Zimbabwe has approved the establishment of a provisional Ebola virus disease contingency fund as authorities intensify border surveillance and health screening in response to a widening outbreak affecting several African countries.
Information Minister Zhemu Soda said the fund is based on a costed needs assessment designed to ensure immediate financing should a suspected case arise.
“Cabinet approved the creation of a provisional contingency fund to support rapid response operations, including surveillance, laboratory strengthening, infection‑prevention supplies, point‑of‑entry screening and deployment of rapid‑response teams,” Soda said after Tuesday’s cabinet meeting.
He revealed that that the government had heightened monitoring at all points of entry amid warnings from continental health agencies that regional risk has increased sharply.

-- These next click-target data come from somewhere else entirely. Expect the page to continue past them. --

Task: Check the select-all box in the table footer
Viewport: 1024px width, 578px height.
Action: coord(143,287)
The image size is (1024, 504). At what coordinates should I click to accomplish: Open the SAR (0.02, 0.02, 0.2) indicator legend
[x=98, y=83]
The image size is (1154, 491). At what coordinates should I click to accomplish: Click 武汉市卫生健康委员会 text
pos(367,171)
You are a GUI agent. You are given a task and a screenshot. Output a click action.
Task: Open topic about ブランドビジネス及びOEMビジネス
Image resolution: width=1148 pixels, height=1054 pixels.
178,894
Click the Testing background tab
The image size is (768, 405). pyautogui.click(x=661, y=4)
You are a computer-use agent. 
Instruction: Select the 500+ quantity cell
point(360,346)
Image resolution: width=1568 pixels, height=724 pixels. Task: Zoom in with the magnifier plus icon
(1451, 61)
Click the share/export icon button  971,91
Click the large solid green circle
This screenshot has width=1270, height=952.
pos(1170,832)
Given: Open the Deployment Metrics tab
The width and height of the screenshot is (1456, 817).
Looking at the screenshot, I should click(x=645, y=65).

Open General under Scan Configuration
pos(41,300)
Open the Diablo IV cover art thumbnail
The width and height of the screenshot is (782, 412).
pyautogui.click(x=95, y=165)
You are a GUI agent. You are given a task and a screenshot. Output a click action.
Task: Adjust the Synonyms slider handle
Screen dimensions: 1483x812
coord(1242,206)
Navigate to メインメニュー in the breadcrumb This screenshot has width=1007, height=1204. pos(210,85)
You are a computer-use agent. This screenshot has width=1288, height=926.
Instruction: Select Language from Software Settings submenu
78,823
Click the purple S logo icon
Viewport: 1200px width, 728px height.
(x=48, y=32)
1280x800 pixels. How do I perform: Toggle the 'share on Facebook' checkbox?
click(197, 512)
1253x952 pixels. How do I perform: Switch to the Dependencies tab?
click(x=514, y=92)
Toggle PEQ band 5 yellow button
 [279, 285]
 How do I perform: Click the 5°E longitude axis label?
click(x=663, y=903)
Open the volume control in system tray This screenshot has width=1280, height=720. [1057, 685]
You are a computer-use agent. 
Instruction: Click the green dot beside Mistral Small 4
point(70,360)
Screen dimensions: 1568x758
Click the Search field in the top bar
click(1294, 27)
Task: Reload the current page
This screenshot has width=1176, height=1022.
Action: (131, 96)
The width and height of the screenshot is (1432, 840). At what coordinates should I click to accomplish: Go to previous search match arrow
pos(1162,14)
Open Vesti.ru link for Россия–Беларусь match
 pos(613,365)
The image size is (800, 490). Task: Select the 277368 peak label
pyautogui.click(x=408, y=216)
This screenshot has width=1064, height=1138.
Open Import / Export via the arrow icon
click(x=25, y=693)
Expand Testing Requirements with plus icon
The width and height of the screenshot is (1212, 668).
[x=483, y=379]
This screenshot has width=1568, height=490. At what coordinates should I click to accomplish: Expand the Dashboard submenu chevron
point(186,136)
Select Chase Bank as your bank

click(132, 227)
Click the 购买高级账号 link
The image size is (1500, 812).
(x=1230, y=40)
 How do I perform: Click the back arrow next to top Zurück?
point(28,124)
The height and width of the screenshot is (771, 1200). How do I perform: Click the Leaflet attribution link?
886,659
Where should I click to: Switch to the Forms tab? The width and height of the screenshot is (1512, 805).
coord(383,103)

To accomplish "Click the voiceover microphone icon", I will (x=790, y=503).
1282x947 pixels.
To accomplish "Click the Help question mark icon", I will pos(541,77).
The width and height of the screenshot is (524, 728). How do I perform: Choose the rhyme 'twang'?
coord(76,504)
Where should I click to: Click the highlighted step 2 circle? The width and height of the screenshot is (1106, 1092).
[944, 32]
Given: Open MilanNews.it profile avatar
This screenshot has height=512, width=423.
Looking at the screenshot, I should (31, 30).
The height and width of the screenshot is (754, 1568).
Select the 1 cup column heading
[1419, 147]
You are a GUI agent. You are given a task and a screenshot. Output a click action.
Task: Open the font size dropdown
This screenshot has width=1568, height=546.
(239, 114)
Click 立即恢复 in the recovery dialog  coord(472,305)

He said the country’s Integrated Disease Surveillance system, supported by weekly epidemiological reporting and trained personnel, had been activated to strengthen preparedness.
Zimbabwe has not recorded any Ebola cases but officials say the measures are necessary given the scale of the outbreak in neighbouring regions and the speed at which the Bundibugyo strain has spread.
Soda said Zimbabwe’s exposure is driven largely by population mobility across regional borders, making early detection and rapid containment essential.
The Africa Centres for Disease Control and Prevention recently identified at least 10 additional countries as being at elevated risk while the World Health Organisation has declared the Bundibugyo‑strain outbreak in the Democratic Republic of Congo and Uganda a public health emergency of international concern.
More than 150 deaths have been recorded in the DRC where the outbreak continues to expand.